IIT Madras develops light-weight alloy to replace steel, aluminium in cars

The research team has made headway in solving this problem by formulating a magnesium alloy with almost zero yield asymmetry and high ductility.
Researchers at the Indian Institute of Technology Madras (IITM), along with the University of North Texas and US Army Research Laboratory, have developed a magnesium alloy with significantly improved properties, that can replace steel and aluminium in automotive and aerospace components. 

The current industrial application of wrought magnesium alloys in structural components is limited due to their poor moderate or low strength. There has been a great deal of focus on lowering the carbon footprint of vehicles by using light-weight material in their bodies. Lighter vehicles consume less fuel to run and are therefore play a strategic role in increasing energy-efficiency. vehicular emissions alone contribute 27 per cent of total carbon dioxide emissions currently.  

The research team has made headway in solving this problem by formulating a magnesium alloy with almost zero yield asymmetry and high ductility. The new engineered alloy is strong, highly ductile and its super-plasticity is achieved at higher strain-rates that reduce overall manufacturing time, effort, and costs. In addition to this, it is also lightweight, which helps lower the carbon footprint of vehicles. Lightweight vehicles need lesser fuel to run and are therefore more fuel-efficient.

Sushanta Kumar Panigrahi, Associate Professor, Department of Mechanical Engineering, IIT Madras, said, “In view of the compelling needs for economical usage of scarce energy resources and ever-stricter control over emissions to lower environmental impact, automotive and aerospace industries are searching for alternative advanced light-weight structural materials to existing conventional materials." 

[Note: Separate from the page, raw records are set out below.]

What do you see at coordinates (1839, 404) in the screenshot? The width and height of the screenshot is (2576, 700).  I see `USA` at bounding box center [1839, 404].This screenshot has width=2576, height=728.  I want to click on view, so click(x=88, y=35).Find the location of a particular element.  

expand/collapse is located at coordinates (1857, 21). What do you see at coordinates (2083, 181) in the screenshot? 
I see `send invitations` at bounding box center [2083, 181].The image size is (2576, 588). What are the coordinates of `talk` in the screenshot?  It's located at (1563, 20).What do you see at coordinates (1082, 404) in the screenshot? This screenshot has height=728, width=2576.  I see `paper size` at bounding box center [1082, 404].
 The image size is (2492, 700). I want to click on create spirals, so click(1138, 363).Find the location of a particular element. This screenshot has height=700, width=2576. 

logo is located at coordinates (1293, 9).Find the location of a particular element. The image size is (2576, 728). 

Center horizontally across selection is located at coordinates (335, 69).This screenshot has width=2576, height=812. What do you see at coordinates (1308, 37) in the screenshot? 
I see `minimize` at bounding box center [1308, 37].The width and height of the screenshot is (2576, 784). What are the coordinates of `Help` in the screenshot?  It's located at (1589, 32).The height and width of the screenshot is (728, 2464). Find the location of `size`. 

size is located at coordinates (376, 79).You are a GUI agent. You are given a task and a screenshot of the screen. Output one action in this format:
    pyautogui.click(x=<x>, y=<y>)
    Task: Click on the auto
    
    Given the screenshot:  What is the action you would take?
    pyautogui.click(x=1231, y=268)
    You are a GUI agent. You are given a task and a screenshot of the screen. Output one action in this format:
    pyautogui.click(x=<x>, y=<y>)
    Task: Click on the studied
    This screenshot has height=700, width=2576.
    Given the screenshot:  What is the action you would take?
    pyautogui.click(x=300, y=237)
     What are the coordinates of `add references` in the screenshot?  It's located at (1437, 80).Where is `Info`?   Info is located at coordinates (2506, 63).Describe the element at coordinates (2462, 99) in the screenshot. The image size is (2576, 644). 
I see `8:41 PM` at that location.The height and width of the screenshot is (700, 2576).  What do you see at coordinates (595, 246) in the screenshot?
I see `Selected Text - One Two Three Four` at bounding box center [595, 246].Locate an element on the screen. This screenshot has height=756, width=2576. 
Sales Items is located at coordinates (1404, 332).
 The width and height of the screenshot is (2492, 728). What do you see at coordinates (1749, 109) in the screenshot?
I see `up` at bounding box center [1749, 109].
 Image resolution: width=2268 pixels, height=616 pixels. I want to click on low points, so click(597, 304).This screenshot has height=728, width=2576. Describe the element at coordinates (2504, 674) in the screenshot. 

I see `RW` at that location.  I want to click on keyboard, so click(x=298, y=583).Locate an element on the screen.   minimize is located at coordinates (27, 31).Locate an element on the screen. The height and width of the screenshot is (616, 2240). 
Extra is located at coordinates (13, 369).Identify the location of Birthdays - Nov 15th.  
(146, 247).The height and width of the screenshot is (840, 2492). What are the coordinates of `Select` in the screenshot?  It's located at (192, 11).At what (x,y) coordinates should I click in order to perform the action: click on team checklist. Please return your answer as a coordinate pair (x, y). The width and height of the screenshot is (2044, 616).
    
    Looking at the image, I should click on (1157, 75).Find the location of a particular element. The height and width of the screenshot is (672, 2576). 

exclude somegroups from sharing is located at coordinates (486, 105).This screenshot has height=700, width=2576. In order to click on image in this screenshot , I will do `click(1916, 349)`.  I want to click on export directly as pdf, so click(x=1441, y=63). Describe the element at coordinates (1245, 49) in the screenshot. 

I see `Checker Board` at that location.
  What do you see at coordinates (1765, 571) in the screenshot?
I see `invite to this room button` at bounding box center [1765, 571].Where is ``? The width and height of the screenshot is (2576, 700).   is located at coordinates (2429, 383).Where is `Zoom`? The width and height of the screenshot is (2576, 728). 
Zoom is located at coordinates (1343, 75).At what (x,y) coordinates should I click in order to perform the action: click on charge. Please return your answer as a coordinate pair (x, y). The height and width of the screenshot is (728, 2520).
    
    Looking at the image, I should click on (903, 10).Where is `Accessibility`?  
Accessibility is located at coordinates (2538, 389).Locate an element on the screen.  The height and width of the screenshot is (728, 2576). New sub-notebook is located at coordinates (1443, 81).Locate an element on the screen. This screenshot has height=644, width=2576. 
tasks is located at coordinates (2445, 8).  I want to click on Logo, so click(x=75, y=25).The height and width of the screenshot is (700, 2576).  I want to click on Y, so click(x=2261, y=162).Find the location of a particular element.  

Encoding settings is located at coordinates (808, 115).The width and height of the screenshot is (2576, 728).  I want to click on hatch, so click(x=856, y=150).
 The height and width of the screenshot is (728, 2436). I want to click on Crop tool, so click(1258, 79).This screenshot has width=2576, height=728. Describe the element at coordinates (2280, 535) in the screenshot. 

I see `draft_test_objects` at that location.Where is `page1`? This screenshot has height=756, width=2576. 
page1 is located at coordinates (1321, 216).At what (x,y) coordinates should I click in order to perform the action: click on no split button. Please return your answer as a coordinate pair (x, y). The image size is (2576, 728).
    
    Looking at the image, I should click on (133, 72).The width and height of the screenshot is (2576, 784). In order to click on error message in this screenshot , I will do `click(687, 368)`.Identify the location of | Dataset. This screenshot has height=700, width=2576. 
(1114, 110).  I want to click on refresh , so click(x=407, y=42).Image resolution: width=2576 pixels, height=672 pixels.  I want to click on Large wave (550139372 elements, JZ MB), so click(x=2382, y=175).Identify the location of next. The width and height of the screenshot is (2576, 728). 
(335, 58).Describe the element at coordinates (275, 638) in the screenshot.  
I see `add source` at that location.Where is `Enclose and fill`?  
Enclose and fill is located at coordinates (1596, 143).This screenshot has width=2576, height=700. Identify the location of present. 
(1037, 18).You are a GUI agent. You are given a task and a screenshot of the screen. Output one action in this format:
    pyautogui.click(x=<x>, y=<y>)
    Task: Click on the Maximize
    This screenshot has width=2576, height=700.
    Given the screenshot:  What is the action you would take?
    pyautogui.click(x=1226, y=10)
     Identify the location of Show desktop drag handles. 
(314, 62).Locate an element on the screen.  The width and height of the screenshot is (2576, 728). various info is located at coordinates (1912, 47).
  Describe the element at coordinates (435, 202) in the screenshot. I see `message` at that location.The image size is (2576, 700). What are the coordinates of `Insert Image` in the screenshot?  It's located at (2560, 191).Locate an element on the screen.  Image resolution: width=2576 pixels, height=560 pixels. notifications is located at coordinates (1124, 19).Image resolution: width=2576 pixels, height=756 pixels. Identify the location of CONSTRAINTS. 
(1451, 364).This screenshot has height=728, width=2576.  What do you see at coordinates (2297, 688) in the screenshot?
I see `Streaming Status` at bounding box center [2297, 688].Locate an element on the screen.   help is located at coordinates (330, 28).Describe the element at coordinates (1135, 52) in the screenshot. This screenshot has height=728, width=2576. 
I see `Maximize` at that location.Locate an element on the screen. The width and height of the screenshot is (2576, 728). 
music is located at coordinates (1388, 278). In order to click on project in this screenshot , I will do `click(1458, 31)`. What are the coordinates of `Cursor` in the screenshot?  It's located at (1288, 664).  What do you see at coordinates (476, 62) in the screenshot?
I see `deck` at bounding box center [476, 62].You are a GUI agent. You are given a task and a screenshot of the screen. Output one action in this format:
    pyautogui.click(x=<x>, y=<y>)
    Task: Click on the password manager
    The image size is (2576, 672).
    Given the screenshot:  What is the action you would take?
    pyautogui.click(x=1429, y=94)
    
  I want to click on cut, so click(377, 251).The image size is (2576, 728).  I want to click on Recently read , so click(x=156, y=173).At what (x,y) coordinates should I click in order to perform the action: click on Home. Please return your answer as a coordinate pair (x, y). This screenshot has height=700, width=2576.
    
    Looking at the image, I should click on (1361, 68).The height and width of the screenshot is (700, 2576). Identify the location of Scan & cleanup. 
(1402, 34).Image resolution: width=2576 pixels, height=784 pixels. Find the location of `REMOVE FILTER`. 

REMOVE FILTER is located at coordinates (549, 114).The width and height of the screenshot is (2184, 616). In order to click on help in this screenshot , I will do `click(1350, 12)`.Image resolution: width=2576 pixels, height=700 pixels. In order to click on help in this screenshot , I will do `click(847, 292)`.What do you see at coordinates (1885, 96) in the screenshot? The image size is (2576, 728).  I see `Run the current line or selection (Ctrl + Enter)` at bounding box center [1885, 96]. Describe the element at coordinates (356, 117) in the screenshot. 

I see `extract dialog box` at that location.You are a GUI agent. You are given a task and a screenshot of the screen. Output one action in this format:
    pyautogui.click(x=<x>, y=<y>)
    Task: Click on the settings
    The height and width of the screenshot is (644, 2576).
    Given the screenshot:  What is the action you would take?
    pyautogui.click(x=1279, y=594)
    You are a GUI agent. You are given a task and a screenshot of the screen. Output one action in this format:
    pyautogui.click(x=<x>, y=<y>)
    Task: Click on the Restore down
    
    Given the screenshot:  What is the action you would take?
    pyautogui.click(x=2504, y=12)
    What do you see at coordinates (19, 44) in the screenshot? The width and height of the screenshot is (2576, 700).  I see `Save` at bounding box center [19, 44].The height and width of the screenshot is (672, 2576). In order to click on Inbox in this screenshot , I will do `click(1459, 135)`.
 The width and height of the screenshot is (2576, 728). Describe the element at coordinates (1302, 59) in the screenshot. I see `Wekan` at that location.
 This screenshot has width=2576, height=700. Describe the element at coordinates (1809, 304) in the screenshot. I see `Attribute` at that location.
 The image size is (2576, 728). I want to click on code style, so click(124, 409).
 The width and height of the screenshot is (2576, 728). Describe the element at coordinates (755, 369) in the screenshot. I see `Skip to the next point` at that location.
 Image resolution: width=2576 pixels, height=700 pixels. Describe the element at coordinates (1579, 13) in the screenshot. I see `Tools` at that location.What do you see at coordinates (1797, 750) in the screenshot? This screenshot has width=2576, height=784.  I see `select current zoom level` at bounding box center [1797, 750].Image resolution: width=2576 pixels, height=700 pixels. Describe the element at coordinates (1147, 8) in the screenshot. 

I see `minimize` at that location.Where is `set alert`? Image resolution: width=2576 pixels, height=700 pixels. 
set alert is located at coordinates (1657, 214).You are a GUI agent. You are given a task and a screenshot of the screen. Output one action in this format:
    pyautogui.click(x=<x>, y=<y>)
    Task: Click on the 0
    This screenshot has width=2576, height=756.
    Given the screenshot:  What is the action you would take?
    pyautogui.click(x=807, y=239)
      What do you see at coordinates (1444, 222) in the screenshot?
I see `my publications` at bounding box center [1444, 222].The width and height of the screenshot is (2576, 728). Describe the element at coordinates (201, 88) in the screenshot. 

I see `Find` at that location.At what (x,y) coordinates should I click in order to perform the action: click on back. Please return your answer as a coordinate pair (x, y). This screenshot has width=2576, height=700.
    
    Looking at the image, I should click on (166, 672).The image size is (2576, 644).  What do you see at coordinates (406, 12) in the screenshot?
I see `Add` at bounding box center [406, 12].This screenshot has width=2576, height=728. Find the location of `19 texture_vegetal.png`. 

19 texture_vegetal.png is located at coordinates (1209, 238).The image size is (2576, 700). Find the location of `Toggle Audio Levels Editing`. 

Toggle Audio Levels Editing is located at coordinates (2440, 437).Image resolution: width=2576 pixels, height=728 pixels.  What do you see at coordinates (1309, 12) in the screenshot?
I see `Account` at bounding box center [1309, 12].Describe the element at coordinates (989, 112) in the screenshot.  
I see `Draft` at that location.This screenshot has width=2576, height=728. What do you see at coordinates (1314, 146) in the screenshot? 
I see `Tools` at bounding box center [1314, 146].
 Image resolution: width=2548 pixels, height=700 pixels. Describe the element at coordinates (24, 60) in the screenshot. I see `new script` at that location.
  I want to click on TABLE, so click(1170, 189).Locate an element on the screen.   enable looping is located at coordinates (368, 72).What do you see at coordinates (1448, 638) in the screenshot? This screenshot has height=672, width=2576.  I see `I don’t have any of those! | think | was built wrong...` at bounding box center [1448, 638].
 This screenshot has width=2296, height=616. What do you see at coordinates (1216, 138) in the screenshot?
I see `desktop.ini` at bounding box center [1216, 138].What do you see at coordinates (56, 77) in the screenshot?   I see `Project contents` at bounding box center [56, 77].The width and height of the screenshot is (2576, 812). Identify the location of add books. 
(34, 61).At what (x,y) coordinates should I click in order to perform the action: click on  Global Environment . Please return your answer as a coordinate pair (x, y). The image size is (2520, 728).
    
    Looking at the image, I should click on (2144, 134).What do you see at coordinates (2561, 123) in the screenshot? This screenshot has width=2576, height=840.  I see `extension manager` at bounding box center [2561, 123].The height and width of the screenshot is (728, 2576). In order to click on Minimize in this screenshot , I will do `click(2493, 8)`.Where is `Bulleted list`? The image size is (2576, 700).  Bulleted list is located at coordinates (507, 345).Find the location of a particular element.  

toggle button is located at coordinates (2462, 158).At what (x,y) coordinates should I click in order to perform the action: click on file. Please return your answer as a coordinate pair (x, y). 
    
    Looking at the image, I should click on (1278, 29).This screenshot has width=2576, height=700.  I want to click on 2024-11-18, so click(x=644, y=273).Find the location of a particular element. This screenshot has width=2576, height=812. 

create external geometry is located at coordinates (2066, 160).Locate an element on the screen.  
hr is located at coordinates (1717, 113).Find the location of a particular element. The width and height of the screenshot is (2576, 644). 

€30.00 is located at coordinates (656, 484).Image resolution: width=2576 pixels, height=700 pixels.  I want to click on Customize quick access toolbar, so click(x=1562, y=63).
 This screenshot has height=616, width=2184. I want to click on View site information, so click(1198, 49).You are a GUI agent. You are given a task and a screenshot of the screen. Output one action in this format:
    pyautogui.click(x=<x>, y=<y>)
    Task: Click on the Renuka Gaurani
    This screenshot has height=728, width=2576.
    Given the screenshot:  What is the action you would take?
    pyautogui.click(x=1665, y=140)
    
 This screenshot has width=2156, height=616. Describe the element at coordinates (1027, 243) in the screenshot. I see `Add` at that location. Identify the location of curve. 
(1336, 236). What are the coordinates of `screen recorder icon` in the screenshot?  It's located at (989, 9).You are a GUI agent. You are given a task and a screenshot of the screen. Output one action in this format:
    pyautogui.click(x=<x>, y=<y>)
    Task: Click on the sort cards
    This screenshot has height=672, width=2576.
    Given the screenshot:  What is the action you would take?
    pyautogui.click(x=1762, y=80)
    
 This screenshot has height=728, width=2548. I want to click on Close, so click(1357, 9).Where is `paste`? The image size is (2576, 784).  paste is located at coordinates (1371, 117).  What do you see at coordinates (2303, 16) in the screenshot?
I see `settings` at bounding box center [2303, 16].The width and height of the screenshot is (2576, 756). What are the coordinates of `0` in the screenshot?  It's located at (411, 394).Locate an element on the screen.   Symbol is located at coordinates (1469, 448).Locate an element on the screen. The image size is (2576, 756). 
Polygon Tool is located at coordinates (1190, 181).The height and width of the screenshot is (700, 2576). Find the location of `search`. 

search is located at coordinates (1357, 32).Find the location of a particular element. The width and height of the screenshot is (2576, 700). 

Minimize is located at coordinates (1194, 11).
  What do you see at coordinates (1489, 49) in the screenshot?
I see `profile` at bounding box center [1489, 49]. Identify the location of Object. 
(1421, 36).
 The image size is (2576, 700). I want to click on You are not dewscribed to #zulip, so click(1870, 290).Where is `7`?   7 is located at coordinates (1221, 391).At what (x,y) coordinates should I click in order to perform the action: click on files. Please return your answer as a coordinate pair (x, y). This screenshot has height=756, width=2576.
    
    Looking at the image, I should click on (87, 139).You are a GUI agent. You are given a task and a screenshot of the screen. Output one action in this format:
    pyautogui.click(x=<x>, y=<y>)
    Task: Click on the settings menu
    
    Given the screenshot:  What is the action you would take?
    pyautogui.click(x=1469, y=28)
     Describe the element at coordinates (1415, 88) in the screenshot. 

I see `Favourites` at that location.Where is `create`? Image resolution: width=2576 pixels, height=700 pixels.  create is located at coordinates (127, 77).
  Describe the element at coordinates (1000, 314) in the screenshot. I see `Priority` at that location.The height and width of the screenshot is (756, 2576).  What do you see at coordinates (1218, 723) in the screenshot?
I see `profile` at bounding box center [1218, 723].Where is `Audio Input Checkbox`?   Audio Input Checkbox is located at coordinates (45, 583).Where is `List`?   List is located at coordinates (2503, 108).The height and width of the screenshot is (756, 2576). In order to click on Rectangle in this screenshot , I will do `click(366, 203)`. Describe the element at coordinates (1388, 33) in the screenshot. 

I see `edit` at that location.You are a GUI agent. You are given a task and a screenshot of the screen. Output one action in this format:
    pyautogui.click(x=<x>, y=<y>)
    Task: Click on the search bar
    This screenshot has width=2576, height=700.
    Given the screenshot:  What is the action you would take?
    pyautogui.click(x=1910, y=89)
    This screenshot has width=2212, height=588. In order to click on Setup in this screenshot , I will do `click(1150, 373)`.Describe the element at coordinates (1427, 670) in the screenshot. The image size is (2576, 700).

Being one of the lightest and energy-efficient structural materials, magnesium alloys are potential candidates to replace steel and aluminum alloys in automotive and aerospace components since their density is two-thirds of aluminum and one-quarter of steel.

His research group is also trying to increase the load-bearing capacity of metals and alloys through microstructural engineering and processing of metals. The team is all set to apply the same strategy of processing to other known magnesium alloys and metallic alloys with the intention of obtaining highly efficient stronger materials with superior performance.